Stored data:
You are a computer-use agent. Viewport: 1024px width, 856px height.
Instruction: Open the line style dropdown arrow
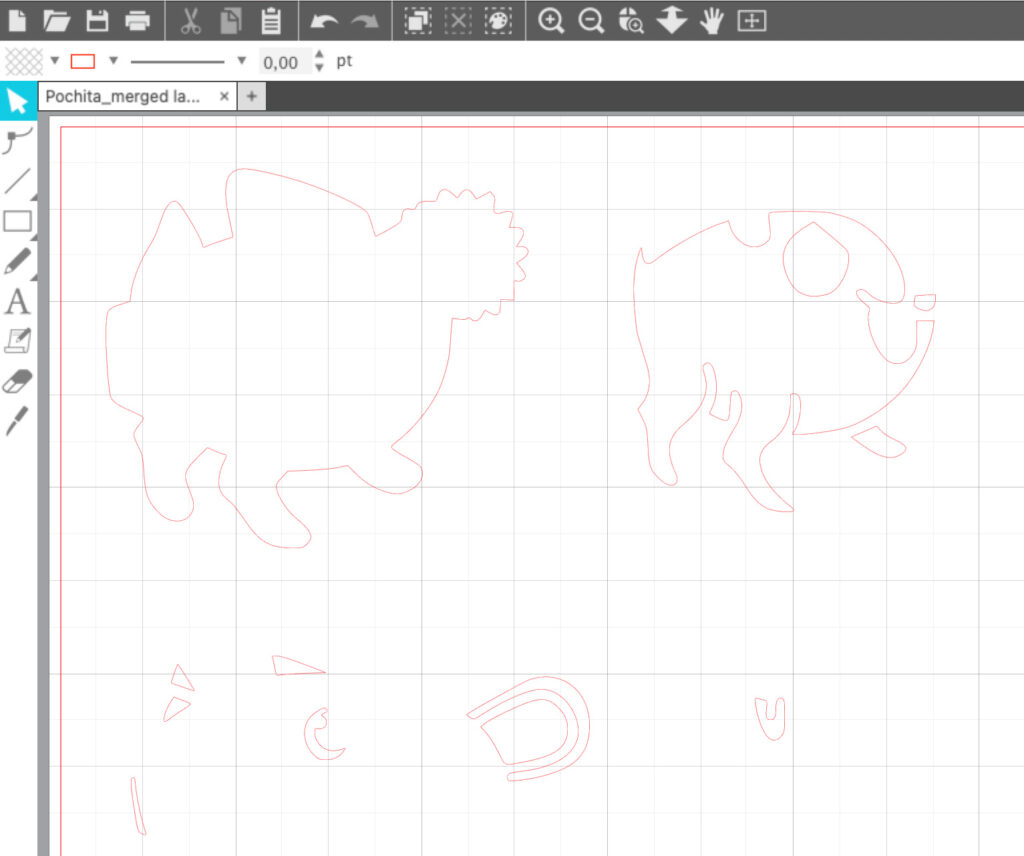pos(241,61)
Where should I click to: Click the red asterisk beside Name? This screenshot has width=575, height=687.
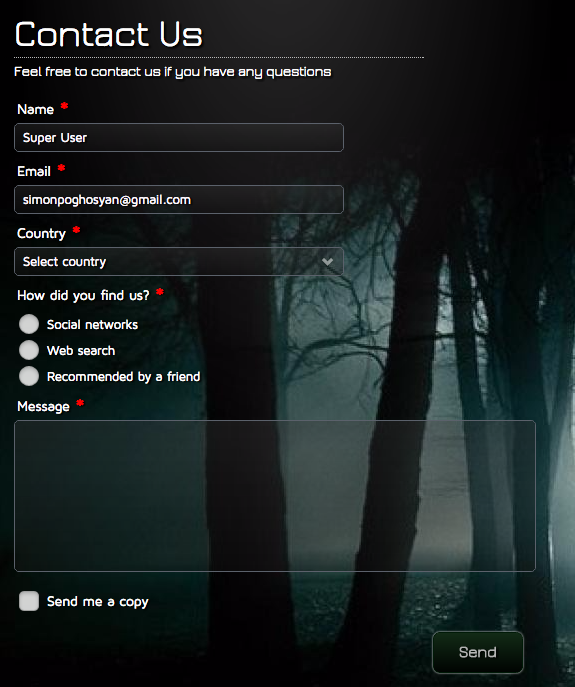(x=64, y=106)
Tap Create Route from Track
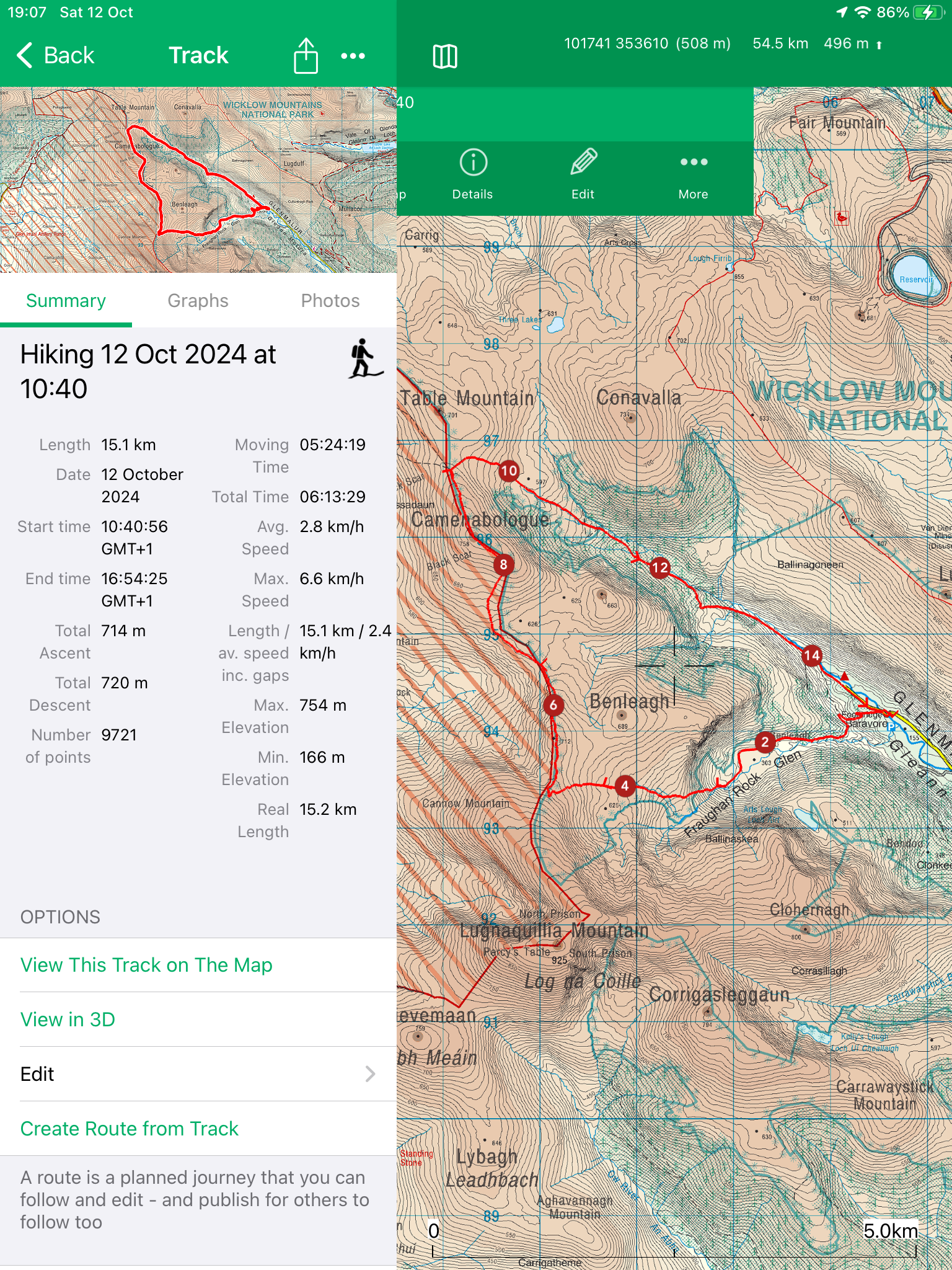The width and height of the screenshot is (952, 1270). pyautogui.click(x=130, y=1129)
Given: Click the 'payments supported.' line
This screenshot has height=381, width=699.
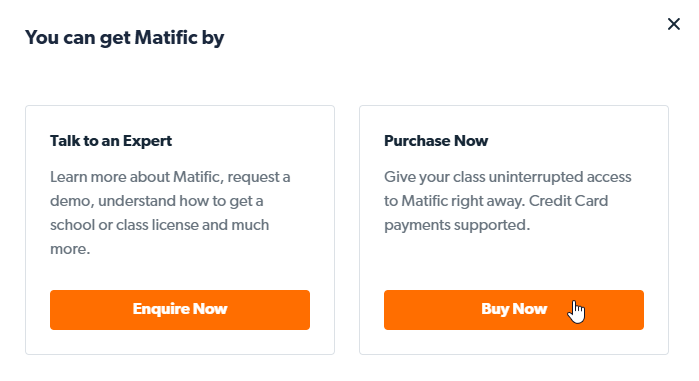Looking at the screenshot, I should [457, 225].
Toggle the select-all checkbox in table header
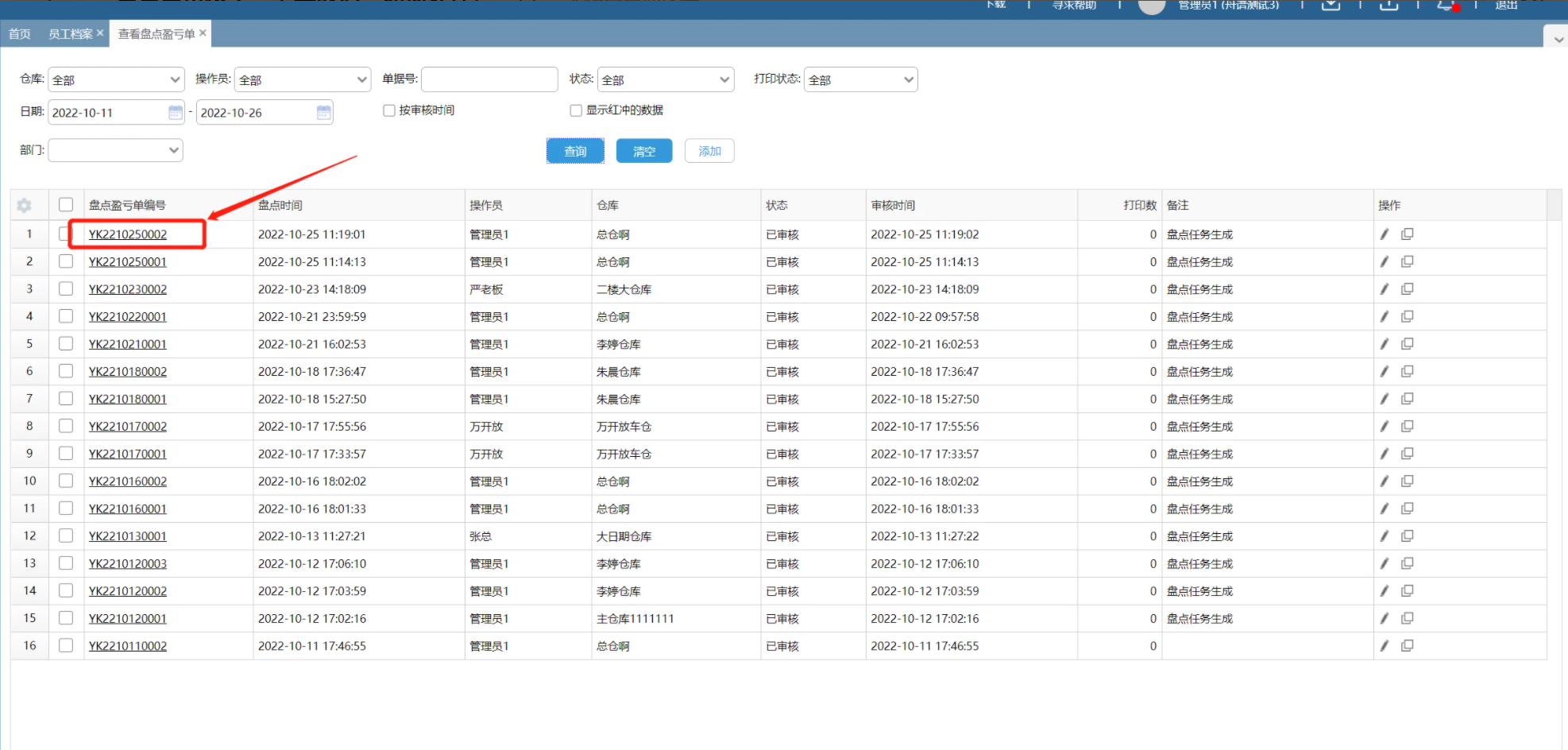1568x750 pixels. pyautogui.click(x=66, y=205)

Exercise prompt: The material is to be written out word for word, and the pictures are to be left out.

Output of the exercise:
You are a computer-use agent. Viewport: 1024px width, 856px height.
Instruction: Open the line style dropdown arrow
pos(241,61)
Where should I click to: Click the red asterisk beside Name? This screenshot has width=575, height=687.
(x=64, y=106)
Tap Create Route from Track
The width and height of the screenshot is (952, 1270). pyautogui.click(x=130, y=1129)
Given: Click the 'payments supported.' line
This screenshot has height=381, width=699.
Looking at the screenshot, I should [457, 225].
Toggle the select-all checkbox in table header
1568x750 pixels. pyautogui.click(x=66, y=205)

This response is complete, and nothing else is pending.